IOS underlying principles + reverse article summary

This article focuses on understanding the LLVM compilation process and the development of the Clang plug-in


LLVM is a framework system for architecture compilers, written in C++, to optimize compile-time, link-time, run-time, and idle-time of programs written in any programming language. Open to developers and compatible with existing scripts

Traditional compiler design

Source Code + Frontend + Optimizer + Backend (CodeGenerator) + Machine Code, as shown in the figure below

Compiler architecture for ios

OC, C, C++The compiler front end used isClang.Swiftisswift, both the back endLLVM, as shown in the figure below

The module specification

  • The front-end Frontend: The front end of the compiler is to parse the source code (compile phase). It will do lexical analysis, Syntax analysis, semantic analysis, check the source code for errors, and then build the Abstract Syntax Tree AST. The front end of LLVM also generates intermediate representation (IR for short), which can be understood as LLVM is a compiler + optimizer, receiving IR intermediate code and output IR to the back end, which is translated into the target instruction set by the back end

  • Optimizer: The Optimizer performs various optimizations to improve the running time of the code, such as eliminating redundant calculations

  • Backend Code Generator: Maps Code to target instruction sets, generates machine Code, and optimizes Code related to machine Code

The design of the LLVM

The most important aspect of the LLVM design is,Use a common code representation (IR)All LLVMS can independently write the front-end for any programming language and the back-end for any hardware architecture, as shown below

LLVM is designed to separate the front and back ends, so that changes to either end do not affect the other

Clang profile

Clang is a subproject of the LLVM project. It is a lightweight compiler based on the LLVM architecture diagram. It was originally created to replace GCC and provide faster compilation. There are many benefits to studying Clang

LLVM compilation process

  • Create a new file and write the following code
int test(int a,int b){
    return a + b + 3;

int main(int argc, const char * argv[]) {
    int a = test(1, 2);
    return 0;
Copy the code
  • The compilation process of the source code can be printed by command
/ / * * * * * * * * * * * * command * * * * * * * * * * * * clang - CCC - print - phases.
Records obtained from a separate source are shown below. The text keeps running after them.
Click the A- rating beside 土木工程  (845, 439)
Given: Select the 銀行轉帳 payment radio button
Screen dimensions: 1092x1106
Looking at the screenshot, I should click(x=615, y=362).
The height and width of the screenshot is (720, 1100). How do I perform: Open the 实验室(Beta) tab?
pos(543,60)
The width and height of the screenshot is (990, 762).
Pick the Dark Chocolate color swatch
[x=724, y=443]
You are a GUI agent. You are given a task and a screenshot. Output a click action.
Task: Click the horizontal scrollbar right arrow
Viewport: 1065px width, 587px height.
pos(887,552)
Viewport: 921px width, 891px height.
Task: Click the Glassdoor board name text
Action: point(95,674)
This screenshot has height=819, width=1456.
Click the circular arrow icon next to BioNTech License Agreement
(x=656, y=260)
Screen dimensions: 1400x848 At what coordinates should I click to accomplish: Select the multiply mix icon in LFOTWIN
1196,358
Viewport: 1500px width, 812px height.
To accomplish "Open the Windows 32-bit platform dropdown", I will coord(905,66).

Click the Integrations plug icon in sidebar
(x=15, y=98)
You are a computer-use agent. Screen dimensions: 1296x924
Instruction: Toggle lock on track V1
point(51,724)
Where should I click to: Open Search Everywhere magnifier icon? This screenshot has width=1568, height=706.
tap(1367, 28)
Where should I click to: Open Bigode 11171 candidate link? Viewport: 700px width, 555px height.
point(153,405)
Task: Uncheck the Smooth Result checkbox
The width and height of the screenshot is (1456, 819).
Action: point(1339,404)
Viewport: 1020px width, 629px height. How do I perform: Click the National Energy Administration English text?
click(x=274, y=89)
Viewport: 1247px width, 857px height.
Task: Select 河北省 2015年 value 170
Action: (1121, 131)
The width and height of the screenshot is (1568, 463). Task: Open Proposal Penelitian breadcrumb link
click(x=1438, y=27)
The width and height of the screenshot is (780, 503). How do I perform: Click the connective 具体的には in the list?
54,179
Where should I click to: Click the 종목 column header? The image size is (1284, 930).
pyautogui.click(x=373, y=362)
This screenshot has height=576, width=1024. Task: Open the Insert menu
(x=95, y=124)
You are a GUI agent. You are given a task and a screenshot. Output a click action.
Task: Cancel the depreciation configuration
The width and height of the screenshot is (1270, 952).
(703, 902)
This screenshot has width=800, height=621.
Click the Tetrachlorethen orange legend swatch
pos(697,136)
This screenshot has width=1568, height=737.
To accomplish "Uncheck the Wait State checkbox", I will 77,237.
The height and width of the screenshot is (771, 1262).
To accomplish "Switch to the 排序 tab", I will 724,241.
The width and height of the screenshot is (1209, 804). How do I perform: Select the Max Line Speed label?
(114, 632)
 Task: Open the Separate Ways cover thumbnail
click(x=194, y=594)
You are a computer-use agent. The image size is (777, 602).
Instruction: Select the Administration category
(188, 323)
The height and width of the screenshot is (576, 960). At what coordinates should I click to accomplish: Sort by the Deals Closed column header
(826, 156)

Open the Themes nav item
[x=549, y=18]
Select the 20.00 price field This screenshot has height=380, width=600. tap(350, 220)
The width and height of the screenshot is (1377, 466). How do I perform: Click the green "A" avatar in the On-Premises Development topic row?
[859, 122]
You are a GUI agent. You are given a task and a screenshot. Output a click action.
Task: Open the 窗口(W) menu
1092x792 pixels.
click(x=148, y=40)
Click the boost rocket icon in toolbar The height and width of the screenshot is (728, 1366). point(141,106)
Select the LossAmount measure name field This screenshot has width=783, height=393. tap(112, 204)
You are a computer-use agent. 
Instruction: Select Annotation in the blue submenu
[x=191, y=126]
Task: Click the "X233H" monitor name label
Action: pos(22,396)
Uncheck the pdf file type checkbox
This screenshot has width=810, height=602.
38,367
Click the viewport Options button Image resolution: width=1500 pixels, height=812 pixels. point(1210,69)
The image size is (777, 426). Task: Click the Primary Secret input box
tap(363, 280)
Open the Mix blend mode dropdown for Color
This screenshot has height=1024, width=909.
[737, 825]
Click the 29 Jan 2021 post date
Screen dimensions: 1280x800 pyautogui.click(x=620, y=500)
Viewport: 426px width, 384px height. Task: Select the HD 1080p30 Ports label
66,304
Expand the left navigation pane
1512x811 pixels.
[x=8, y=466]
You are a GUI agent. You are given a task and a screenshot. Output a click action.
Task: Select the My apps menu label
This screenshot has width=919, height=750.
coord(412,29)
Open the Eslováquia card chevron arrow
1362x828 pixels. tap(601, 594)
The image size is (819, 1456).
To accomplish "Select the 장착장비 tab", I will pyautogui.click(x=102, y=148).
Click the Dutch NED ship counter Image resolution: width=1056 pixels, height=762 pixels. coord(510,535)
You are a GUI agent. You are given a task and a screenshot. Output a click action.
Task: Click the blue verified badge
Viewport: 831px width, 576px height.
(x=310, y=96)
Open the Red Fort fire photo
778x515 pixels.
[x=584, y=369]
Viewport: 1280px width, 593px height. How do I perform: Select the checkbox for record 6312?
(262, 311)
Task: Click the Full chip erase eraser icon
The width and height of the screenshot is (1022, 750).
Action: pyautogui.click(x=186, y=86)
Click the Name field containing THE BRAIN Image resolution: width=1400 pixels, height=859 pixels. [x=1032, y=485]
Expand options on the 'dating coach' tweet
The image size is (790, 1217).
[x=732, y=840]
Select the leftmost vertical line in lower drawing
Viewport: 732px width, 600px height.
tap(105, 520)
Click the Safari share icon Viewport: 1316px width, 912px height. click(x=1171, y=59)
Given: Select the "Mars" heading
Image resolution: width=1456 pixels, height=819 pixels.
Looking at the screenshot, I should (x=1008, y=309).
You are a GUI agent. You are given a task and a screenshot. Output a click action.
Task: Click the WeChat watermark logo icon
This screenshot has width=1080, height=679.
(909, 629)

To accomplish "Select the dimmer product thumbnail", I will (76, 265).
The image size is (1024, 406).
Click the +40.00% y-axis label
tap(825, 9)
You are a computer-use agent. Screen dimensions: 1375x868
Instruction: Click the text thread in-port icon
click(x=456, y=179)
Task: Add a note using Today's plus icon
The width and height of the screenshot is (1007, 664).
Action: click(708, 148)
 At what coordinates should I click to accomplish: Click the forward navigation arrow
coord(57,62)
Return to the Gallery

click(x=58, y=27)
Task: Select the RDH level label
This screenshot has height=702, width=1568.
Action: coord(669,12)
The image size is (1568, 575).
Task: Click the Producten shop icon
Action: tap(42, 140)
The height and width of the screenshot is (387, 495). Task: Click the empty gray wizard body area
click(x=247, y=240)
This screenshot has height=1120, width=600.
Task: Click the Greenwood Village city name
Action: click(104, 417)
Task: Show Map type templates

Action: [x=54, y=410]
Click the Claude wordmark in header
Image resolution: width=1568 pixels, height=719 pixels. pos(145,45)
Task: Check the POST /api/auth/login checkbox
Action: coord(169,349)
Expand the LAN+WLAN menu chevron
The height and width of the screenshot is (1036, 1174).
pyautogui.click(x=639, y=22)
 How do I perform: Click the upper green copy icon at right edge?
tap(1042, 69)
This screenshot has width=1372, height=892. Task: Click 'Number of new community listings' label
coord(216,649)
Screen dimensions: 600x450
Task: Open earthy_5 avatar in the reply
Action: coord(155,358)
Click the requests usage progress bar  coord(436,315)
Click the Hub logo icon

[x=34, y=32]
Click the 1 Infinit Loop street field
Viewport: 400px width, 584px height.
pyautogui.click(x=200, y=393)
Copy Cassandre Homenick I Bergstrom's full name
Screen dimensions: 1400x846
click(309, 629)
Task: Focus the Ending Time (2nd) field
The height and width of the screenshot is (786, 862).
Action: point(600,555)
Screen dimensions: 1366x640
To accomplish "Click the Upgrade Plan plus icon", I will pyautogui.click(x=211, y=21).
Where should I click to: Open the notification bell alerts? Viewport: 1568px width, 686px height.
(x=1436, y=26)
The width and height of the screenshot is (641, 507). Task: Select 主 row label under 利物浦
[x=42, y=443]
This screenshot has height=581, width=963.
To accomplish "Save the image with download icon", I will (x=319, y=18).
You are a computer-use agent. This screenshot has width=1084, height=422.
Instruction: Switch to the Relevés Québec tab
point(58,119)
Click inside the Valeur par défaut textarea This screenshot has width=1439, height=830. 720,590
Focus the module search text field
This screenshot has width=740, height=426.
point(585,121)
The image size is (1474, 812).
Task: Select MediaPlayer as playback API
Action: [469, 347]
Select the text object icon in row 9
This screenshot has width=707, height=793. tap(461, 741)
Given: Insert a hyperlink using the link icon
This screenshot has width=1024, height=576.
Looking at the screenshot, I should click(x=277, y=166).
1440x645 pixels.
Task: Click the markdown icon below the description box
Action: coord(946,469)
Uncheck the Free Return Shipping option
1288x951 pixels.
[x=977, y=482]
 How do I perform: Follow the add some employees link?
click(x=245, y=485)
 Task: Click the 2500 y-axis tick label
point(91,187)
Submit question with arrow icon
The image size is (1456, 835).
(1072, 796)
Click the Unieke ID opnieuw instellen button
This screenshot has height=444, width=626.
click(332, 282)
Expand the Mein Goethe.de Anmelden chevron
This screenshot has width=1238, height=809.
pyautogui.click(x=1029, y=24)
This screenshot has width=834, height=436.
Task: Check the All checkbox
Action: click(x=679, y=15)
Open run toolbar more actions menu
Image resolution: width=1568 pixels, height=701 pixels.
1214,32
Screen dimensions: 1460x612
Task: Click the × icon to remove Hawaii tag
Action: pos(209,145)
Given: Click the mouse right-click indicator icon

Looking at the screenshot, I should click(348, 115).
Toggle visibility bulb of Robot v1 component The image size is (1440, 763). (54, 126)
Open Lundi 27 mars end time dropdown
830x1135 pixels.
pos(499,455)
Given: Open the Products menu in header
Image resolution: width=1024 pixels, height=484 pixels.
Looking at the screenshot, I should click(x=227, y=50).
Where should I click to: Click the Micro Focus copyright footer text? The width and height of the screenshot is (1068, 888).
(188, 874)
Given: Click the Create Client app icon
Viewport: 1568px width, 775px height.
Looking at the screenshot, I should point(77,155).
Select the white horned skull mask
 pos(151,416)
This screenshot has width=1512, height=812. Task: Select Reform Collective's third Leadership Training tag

The main m / / * * * * * * * * * * * * the compilation process * * * * * * * * * * * * / / 0 - input file: find the source file + 0: Input, "main.m", objective-c //1 - Preprocessing: this process includes macro replacement, header import + -1: Preprocessor, {0}, objective-c-cpp-output //2 - compile phase: Compiler, {1}, ir //3 - Back end: Here LLVM will be optimized with a pass, each pass doing something, resulting in assembly code + -3: Backend, {2}, Assembler //4 - Assembler code generates object files + -4: Assembler, {3}, object //5 - Link: Links required dynamic and static libraries to generate executable files + -5: Linker, {4}, image (image file) //6 - binding: generate the corresponding executable file by different architectures 6: bind-arch, "x86_64", {5}, imageCopy the code

The above processes are explained as follows, where 0 mainly refers to the input file, i.e. finding the source file. I won’t go into too much detail here

1. Pre-compile phase

This stage mainly deals with the replacement of macros and the import of header files. You can run the following commands. After the execution, you can see the import of header files and the replacement of macros

Clang -e main.m >> main2.m // Generate the corresponding file to view the replaced source clang -e main.m >> main2.mCopy the code

Note that:

  • Typedefs are not replaced during the preprocessing phase when aliasing a data type

  • The define will be replaced in the pre-processing stage, so it is often used to confuse the code for the purpose of app security. The implementation logic is: The core classes and methods in the app are aliased with similar names in the system, and then they are replaced in the pre-processing stage to achieve the purpose of code confusion

2. Compile phase

In the compilation phase, we mainly analyze and check the morphology and syntax, and then generate the intermediate code IR

1. Lexical analysis

After the preprocessing is completed, lexical analysis will be carried out. Here, the code will be cut into tokens, such as braces, equal signs and strings.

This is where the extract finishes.